Accurate and precise temperature determinations are among several important factors in obtaining reliable thermodynamic data for materials from experiments under extreme pressures and temperatures.
The ability to measure transient temperatures less than 1000K without touching the target remains a challenge.
LLNL researchers have designed and tested performance characteristics for a multichannel pyrometer that works in the NIR from 1200 to 2000 nm. A single datapoint without averaging can be acquired in 14 microseconds (sampling rate of 70,000/s). In conjunction with a diamond anvil cell, the system still works down to about 830K.

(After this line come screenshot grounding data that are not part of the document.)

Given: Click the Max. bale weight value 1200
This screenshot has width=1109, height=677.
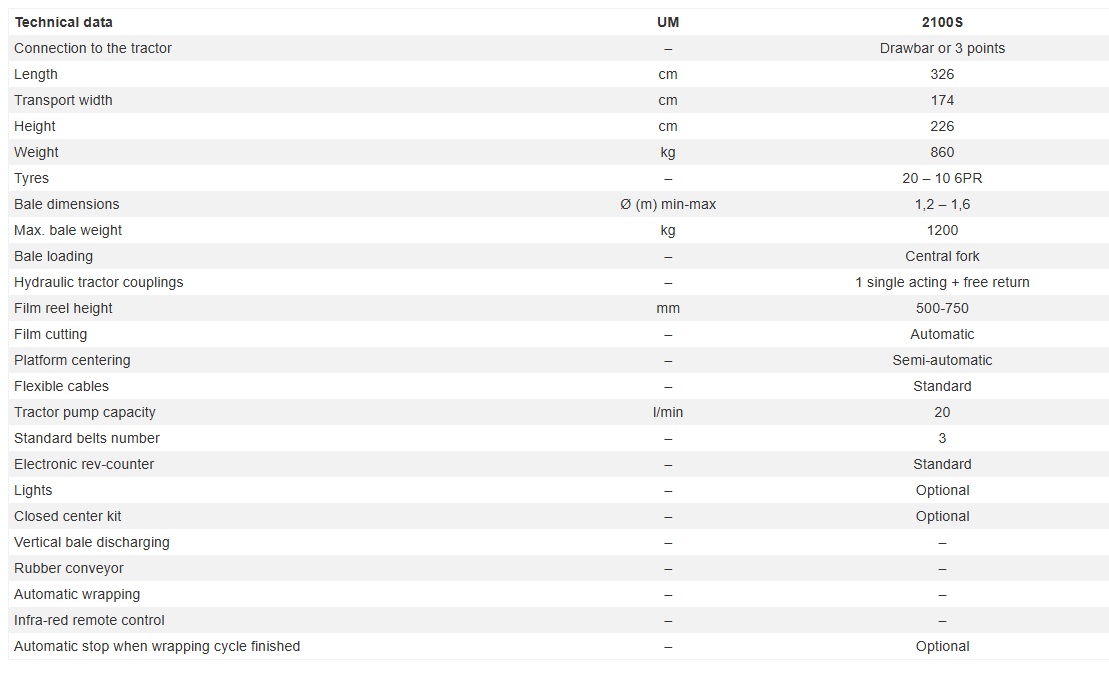Looking at the screenshot, I should [x=942, y=230].
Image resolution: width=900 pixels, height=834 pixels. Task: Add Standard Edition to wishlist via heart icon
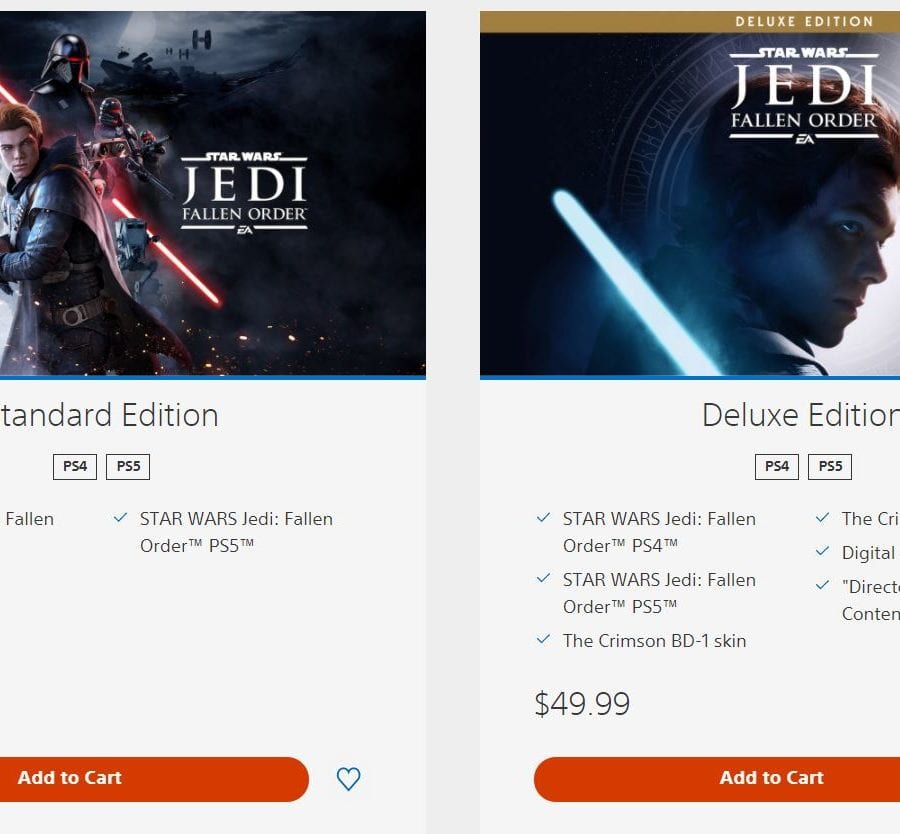point(348,779)
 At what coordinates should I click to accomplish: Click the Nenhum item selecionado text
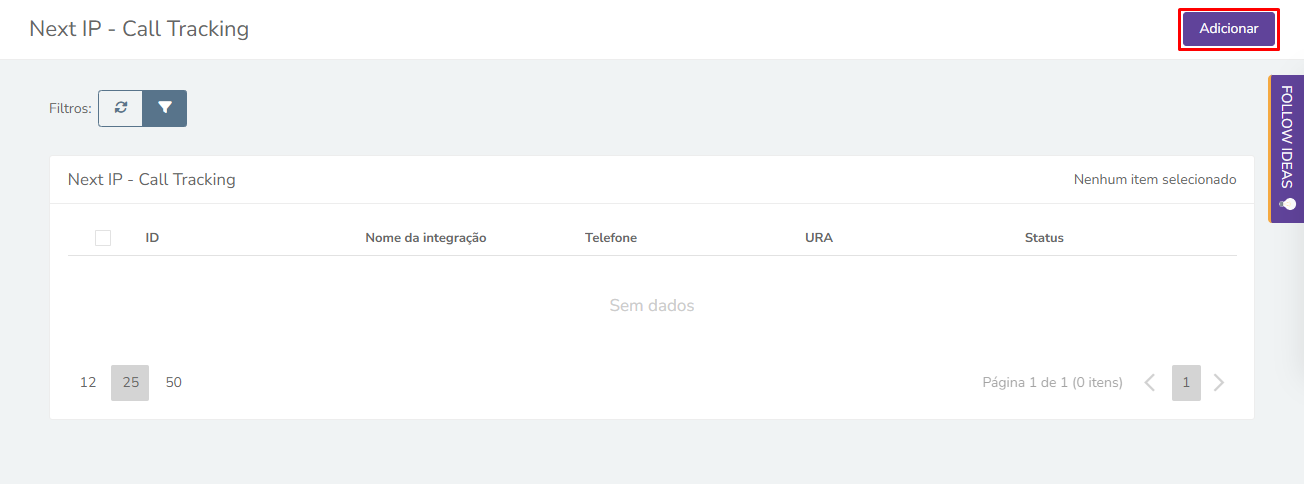[1155, 180]
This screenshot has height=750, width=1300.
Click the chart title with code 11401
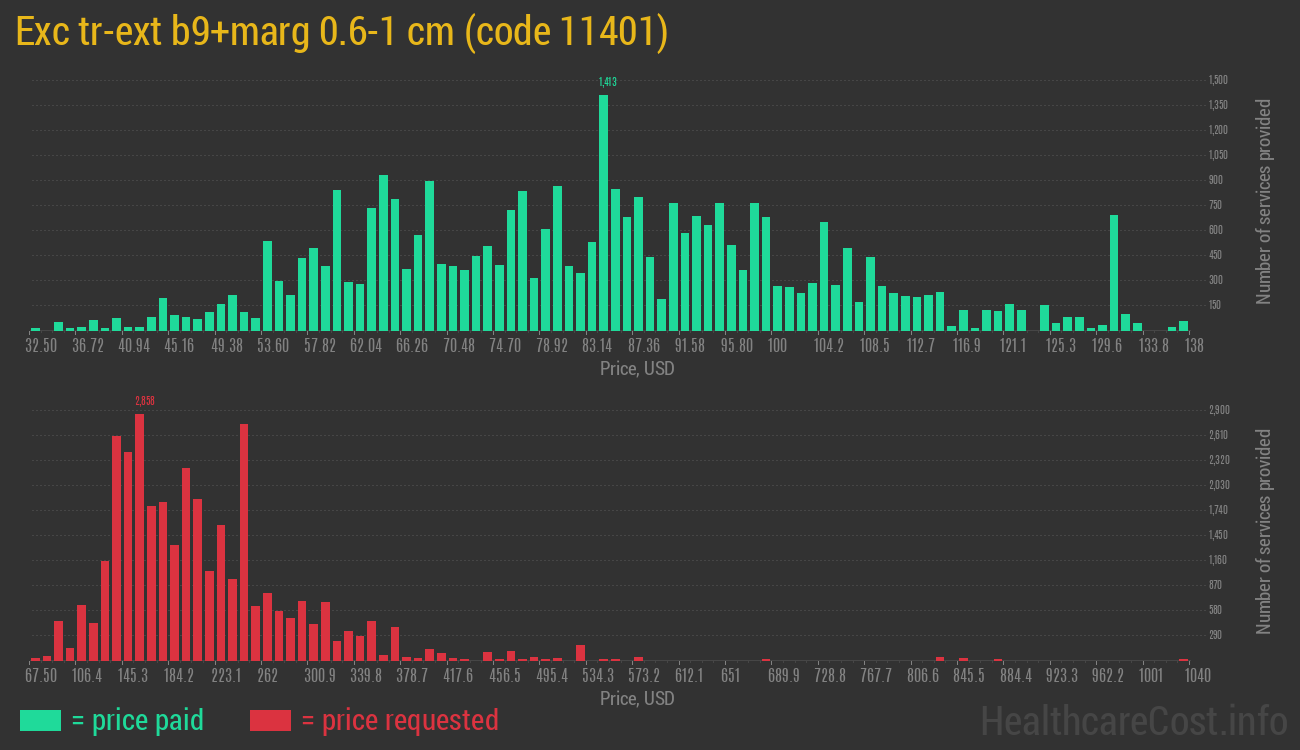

It has a relatively small footprint, is portable, only requires low voltage power supplies and can report temperatures down to 800K on the millisecond scale or faster. A single datapoint without averaging can be acquired in 14 microseconds (sampling rate of 70,000/s). In conjunction with a diamond anvil cell the system still works down to about 830K.
Use of photomultiplier tubes requiring power supplies with several hundred volts is avoided. The use of detectors working in the NIR ensures superior performance.
Temperature measurements of very small stationary objects (~ thousands of an inch) on a millisecond scale or faster based on detecting black-body light in the NIR from ~ 1200 to 2000 nm.
The pyrometer has been interfaced several times with a laser heating system. Testing was done in conjunction with another experimental configuration and X-ray diffraction. The system was able to measure temperatures of tunable blackbody sources down to less than 1000K.